Rating: 3 out of 5.

7 Prisoners deals with an incredibly traumatic and upsetting facet of society: human trafficking. The fact that those preyed upon are trying to better their financial situations (often to help their families) makes it altogether more depressing. I found the methods of torment to be absolutely abhorrent and appalling, which I suppose is exactly the point director Alexandre Moratto and co-writer Thayná Mantesso are trying to make. I did feel drowned in the depressing vibes, but if one desires feel-good entertainment—look elsewhere.

A job at the Sao Paulo junkyard seems like it will be easy enough. Sure, one may have to strip cars and undergo intensive manual labor, but at least three meals a day, the opportunity to “get rich,” and a roof over one’s head will be provided! 18-year-old Mateus (Christian Malheiros) is in for a seriously rude awakening when he leaves his mom behind to pursue honest work and proper contracts via this junkyard. The red flags seem to be there from the beginning. When the group tackles over thirty deliveries in one week and get resistance about taking breaks, Mateus finally speaks up. Their ridiculously awful benefactor, Luca (Rodrigo Santoro), then reveals an ugly truth: they can expect no pay until their debts are paid off in full. Luca says they owe debt that gets docked from their pay—$3000 a month in “equipment, tools, rent for the room, and food!”

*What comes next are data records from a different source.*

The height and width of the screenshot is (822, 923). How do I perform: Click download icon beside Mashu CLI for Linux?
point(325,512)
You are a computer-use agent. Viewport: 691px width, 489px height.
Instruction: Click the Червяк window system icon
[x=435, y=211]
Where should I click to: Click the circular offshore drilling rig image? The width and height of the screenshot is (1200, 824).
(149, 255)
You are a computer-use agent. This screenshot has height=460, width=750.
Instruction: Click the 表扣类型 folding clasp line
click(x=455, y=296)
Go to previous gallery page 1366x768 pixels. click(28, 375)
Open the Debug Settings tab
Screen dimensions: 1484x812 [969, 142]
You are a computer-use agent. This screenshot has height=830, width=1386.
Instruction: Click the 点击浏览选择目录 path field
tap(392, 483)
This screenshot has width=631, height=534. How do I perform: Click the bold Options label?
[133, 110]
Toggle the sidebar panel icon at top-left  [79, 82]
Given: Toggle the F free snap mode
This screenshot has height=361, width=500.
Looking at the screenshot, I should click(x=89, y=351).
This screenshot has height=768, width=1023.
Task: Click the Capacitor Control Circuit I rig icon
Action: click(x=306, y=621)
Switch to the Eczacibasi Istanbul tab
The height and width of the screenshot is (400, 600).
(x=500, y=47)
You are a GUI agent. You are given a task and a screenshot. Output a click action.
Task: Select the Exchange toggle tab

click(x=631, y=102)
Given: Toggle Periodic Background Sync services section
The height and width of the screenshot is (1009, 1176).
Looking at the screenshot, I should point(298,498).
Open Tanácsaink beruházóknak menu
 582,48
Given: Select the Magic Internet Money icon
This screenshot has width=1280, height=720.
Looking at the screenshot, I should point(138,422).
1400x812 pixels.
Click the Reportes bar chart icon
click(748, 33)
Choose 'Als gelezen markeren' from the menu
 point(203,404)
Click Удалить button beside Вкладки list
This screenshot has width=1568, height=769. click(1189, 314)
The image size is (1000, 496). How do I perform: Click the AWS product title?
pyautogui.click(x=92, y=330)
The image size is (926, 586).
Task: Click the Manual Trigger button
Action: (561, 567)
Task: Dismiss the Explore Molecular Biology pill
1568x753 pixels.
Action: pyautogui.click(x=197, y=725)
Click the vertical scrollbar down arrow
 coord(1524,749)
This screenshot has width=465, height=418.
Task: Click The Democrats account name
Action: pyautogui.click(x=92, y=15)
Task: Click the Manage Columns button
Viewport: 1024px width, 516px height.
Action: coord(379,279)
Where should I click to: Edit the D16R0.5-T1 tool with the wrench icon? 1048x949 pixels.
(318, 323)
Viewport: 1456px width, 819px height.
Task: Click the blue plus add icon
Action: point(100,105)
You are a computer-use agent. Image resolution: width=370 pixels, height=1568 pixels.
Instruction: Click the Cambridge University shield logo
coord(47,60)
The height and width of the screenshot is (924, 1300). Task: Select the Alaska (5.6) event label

Mateus and the others realize around this time they have no way out. Luca begins withholding food from them, then showers, and toothpaste. If they try to escape, Luca threatens to kill their families. With no way out, they contemplate dangerous measures in order to escape, while Mateus tries to blend in and not make waves. Following Mateus and his journey is captivating at times, but it remains too depressing to be engaging. There comes a point where it feels like 7 Prisoners is content at wallowing in misery just because it can. From an audience perspective, it becomes impenetrable when the emotional core is so severely one-sided.

Netflix offered the option to choose between an English dub or the original audio. Though I chose to stick with the dub, I would highly suggest watching it in Spanish with English subtitles. The English dub pulled me out of the movie quite a few times, as it is not the best, and can come across as silly when a vital moment is occurring onscreen. Whatever way you choose to watch it, 7 Prisoners is a well-made survival flick that shines the necessary dramatic light on human trafficking.

7 Prisoners screened at the 2021 Toronto International Film Festival. It debuts on Netflix in November 2021.